- _REQUIRED TASK_
Format the lines between the one holding "I will point(281,939)." and the one holding "click(x=450, y=392)", inclusive, as a numbered list with blank lines left out.

- _RECORDS SHOWN_
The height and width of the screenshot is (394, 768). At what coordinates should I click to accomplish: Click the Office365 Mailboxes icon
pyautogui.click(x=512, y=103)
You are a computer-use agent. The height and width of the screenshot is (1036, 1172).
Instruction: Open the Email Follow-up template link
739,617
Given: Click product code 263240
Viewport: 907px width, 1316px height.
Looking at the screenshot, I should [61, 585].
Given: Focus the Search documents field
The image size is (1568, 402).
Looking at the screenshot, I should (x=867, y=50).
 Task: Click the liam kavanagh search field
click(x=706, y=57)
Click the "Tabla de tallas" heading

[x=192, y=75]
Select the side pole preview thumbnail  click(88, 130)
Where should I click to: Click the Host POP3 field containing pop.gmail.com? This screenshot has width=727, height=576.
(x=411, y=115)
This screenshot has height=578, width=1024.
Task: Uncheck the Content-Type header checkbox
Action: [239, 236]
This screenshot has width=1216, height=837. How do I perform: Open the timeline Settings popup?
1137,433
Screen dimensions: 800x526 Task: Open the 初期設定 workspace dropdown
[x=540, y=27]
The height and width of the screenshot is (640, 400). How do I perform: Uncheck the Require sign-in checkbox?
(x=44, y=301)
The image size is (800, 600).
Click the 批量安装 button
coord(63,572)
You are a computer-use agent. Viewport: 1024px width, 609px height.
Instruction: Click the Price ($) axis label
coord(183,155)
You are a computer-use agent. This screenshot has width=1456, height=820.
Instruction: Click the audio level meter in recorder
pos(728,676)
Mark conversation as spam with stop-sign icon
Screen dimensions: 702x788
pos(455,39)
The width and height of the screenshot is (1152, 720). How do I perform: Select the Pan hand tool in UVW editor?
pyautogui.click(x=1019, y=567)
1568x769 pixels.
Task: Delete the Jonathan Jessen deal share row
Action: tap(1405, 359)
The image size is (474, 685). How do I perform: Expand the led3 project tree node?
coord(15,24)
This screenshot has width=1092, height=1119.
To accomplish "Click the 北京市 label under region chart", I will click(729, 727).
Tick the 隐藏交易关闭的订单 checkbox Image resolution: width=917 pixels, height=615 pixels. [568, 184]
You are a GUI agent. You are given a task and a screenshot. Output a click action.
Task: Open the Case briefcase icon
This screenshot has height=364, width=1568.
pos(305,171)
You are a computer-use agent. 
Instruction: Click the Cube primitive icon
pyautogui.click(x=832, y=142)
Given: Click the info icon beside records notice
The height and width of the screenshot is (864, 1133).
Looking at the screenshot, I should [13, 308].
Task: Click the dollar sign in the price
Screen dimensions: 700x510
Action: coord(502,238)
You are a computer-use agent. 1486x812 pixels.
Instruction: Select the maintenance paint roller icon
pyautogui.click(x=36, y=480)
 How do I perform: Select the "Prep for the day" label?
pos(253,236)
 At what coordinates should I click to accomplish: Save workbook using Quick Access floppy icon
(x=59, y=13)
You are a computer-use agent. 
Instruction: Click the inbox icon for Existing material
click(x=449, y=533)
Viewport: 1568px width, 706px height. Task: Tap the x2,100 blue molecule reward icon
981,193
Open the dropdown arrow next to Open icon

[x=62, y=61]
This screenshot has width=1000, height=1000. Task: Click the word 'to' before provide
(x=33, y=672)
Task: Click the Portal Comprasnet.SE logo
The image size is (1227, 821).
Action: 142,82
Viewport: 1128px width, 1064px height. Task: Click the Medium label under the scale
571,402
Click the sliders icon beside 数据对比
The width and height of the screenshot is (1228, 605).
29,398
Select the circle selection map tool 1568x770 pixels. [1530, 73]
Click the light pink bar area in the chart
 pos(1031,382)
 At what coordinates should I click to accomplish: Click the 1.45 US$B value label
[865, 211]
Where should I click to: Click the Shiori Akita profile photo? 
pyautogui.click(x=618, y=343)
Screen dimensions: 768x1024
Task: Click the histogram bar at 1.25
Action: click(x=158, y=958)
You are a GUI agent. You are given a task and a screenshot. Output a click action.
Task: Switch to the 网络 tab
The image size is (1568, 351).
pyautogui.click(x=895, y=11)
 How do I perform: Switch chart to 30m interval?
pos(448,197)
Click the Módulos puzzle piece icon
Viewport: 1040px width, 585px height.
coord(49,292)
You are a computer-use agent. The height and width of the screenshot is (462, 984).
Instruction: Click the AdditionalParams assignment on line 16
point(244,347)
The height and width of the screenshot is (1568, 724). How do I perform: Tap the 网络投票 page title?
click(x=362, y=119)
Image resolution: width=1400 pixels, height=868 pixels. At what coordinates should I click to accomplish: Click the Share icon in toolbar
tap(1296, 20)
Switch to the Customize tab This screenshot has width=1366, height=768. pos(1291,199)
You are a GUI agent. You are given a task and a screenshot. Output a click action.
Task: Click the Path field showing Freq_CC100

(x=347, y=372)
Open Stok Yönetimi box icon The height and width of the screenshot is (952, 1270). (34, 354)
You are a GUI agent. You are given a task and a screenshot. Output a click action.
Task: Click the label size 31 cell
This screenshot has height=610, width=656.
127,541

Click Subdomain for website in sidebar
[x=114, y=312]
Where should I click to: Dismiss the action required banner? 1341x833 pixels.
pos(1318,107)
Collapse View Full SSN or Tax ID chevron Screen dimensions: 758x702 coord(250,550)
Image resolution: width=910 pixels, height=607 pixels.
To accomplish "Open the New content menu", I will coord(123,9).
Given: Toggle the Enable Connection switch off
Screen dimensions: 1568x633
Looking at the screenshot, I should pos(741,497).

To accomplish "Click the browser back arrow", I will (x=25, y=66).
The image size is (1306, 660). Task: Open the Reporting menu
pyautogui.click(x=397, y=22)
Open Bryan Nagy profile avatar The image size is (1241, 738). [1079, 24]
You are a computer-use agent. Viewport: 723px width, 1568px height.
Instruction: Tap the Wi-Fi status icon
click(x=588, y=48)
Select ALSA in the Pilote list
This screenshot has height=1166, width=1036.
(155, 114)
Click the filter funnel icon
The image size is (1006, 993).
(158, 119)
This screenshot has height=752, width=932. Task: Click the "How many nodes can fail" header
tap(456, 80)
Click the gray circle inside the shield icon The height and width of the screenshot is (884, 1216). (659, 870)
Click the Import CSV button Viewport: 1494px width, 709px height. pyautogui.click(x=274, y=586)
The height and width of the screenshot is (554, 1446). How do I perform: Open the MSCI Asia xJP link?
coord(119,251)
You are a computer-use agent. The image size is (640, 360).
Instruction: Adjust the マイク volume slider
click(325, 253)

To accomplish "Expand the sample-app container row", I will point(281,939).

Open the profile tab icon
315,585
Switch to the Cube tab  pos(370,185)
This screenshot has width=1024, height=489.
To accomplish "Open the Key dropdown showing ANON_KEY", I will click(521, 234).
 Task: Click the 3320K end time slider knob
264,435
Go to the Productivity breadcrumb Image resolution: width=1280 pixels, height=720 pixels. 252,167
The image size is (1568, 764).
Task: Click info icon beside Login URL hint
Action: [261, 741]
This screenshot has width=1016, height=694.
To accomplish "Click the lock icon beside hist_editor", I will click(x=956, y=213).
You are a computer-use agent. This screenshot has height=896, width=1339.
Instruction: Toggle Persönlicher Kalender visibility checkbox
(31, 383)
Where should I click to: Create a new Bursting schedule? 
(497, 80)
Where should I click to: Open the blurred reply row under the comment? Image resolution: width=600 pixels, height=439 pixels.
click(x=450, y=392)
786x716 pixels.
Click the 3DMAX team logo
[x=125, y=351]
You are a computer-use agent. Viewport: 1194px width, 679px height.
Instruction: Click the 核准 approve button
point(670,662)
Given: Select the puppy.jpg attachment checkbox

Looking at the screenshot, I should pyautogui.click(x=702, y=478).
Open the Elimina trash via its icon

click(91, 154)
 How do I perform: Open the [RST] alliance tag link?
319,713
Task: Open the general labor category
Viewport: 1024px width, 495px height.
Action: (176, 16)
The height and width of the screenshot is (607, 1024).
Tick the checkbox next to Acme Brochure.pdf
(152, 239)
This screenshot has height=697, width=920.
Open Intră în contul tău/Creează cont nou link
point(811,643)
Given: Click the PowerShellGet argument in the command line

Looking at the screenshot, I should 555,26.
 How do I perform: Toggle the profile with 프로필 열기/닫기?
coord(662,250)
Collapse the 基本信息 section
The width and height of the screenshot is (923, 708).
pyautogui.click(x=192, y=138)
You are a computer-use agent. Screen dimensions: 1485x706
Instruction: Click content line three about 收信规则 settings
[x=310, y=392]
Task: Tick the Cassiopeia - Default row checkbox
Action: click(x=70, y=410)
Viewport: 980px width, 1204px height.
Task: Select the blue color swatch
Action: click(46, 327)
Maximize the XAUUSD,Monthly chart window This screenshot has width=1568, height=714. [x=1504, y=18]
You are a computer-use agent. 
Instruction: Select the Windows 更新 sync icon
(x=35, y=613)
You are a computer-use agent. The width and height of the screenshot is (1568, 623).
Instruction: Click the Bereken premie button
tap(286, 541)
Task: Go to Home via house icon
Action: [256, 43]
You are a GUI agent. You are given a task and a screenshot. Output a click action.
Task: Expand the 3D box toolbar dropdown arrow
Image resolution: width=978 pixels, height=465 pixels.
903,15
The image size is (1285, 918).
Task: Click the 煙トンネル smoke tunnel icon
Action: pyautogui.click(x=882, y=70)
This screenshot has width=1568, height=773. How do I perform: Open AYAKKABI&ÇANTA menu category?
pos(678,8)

- _ANSWER FOR THIS EXERCISE_
1. To accomplish "Expand the sample-app container row", I will point(281,939).
2. Open the profile tab icon
3. 315,585
4. Switch to the Cube tab  pos(370,185)
5. This screenshot has width=1024, height=489.
6. To accomplish "Open the Key dropdown showing ANON_KEY", I will click(521, 234).
7.  Task: Click the 3320K end time slider knob
8. 264,435
9. Go to the Productivity breadcrumb Image resolution: width=1280 pixels, height=720 pixels. 252,167
10. The image size is (1568, 764).
11. Task: Click info icon beside Login URL hint
12. Action: [261, 741]
13. This screenshot has width=1016, height=694.
14. To accomplish "Click the lock icon beside hist_editor", I will click(x=956, y=213).
15. You are a computer-use agent. This screenshot has height=896, width=1339.
16. Instruction: Toggle Persönlicher Kalender visibility checkbox
17. (31, 383)
18. Where should I click to: Create a new Bursting schedule? 
19. (497, 80)
20. Where should I click to: Open the blurred reply row under the comment? Image resolution: width=600 pixels, height=439 pixels.
21. click(x=450, y=392)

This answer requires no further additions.